Loretta Lynn shows the Keswick they don’t make ‘em like her anymore

Posted: December 03, 2012

Loretta Lynn opened her set at the Keswick Theater Friday night singing, "They don't make 'em like my daddy anymore," and the same goes for the country high priestess herself.

Miranda Lambert and Gretchen Wilson, who covered Lynn on the 2010 tribute album Coal Miner's Daughter, may have built on her take-no-prisoners persona, but they don't have Lynn's coiled grace, the killing blow delivered with a dainty smile.

At 80, she's physically frail - she cancelled a Philadelphia show in March 2011 for emergency knee surgery - and sometimes seemed to lose her way on stage. (As her eight-piece band cranked up one song, she murmured, "I ate too much supper.") Although on stage for barely an hour, she spent two songs of that having a sit-down while her band played on without her.

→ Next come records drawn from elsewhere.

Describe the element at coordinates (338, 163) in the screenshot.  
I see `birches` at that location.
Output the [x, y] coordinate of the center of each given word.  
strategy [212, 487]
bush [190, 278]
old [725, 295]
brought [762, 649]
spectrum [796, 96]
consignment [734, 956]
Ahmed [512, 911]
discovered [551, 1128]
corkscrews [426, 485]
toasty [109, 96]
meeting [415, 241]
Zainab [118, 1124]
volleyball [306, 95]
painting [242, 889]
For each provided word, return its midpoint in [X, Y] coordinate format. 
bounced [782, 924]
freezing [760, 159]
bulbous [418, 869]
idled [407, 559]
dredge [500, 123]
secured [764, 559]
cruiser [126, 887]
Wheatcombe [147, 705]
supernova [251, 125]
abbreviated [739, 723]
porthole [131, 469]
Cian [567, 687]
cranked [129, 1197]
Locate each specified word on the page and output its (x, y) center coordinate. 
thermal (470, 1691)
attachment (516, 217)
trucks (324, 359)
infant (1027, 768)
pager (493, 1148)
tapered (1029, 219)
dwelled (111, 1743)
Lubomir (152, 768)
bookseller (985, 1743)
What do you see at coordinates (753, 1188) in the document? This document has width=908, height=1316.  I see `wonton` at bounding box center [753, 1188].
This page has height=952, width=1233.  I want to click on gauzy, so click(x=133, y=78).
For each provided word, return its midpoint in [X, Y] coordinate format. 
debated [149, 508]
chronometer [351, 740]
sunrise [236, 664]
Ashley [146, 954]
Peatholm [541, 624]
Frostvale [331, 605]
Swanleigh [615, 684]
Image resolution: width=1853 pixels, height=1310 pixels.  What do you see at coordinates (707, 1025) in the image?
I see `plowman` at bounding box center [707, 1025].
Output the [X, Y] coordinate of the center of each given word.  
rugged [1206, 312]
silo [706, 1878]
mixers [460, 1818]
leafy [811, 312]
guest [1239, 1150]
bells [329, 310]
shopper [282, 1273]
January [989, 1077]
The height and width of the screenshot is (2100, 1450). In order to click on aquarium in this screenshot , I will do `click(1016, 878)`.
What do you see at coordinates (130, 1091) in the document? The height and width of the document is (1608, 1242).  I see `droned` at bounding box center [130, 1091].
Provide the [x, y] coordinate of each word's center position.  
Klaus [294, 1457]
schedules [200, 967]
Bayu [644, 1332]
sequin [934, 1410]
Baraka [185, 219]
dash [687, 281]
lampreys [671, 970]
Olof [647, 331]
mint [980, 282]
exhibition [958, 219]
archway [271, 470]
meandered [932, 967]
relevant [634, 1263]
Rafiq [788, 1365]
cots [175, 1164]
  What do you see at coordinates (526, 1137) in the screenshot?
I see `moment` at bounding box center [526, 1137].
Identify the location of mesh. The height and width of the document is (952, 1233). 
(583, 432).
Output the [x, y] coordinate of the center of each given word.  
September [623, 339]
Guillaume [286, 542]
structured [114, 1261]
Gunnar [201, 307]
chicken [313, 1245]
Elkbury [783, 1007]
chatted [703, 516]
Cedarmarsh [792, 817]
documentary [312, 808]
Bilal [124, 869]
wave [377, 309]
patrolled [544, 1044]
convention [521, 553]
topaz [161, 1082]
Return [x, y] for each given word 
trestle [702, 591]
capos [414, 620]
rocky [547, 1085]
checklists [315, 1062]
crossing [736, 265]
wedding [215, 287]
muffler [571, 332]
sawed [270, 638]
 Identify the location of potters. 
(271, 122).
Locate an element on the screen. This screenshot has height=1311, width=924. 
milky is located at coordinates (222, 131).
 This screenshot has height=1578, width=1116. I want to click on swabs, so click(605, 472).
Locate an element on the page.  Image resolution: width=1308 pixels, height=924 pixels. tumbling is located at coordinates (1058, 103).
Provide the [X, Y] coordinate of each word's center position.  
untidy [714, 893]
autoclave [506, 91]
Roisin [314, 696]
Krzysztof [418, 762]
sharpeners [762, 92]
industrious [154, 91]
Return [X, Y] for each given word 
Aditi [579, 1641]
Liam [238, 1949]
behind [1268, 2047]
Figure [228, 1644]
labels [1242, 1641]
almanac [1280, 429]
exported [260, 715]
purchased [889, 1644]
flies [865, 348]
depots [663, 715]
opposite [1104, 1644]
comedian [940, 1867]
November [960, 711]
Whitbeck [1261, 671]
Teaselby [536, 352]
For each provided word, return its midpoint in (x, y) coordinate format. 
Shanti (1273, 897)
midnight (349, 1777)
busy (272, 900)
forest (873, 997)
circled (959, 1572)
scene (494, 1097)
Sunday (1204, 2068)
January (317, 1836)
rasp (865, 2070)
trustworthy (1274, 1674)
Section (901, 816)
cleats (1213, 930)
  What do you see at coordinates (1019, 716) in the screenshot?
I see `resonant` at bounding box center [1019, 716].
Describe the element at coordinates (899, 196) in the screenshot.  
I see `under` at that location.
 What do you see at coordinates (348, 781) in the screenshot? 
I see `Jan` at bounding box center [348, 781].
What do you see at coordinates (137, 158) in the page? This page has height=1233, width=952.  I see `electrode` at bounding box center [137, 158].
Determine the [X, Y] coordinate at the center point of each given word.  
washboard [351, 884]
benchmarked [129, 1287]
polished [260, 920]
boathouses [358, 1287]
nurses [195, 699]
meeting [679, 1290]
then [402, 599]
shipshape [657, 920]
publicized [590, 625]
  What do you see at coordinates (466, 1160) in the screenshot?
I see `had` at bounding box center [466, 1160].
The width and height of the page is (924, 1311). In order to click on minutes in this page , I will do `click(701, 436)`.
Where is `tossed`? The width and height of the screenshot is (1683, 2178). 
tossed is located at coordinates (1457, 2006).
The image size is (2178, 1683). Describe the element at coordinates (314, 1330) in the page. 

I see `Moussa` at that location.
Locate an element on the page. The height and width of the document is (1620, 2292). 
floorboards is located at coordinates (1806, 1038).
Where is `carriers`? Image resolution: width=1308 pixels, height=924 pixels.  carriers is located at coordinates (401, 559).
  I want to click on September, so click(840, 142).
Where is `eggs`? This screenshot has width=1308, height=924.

But when she was on her feet, in a sparkling wedding-cake gown, Lynn delivered a gratifying selection of her greatest hits with the polish and efficiency of a true veteran.

Lynn's set ignored her latest album, 2004's Jack White-produced Van Lear Rose; the most recent composition she performed was from 1976. But a song like "Don't Come Home a-Drinkin' (With Lovin' on Your Mind)" still has the power to shock and delight, especially when Lynn boots her sozzled would-be lover out the door and tells him to "stay out there on the town and see what you can find."

Decades of feminist self-definition were spanned in a canny medley of "One's on the Way" and "The Pill," the latter exulting in sexual freedom, the former wryly acknowledging that for working-class women, the gains of urban career women provide cold comfort. Even without Lynn tweaking the lyrics to reference Michelle Obama, they could have been written yesterday.

Guitarist Bart Hansen filled in for Conway Twitty on the duets "Lead Me On" and "Louisiana Woman, Mississippi Man," which uncharacteristically cast Lynn in somewhat submissive roles, at one point asking her partner to "take control of how I feel." But there was never any question who was really calling the shots.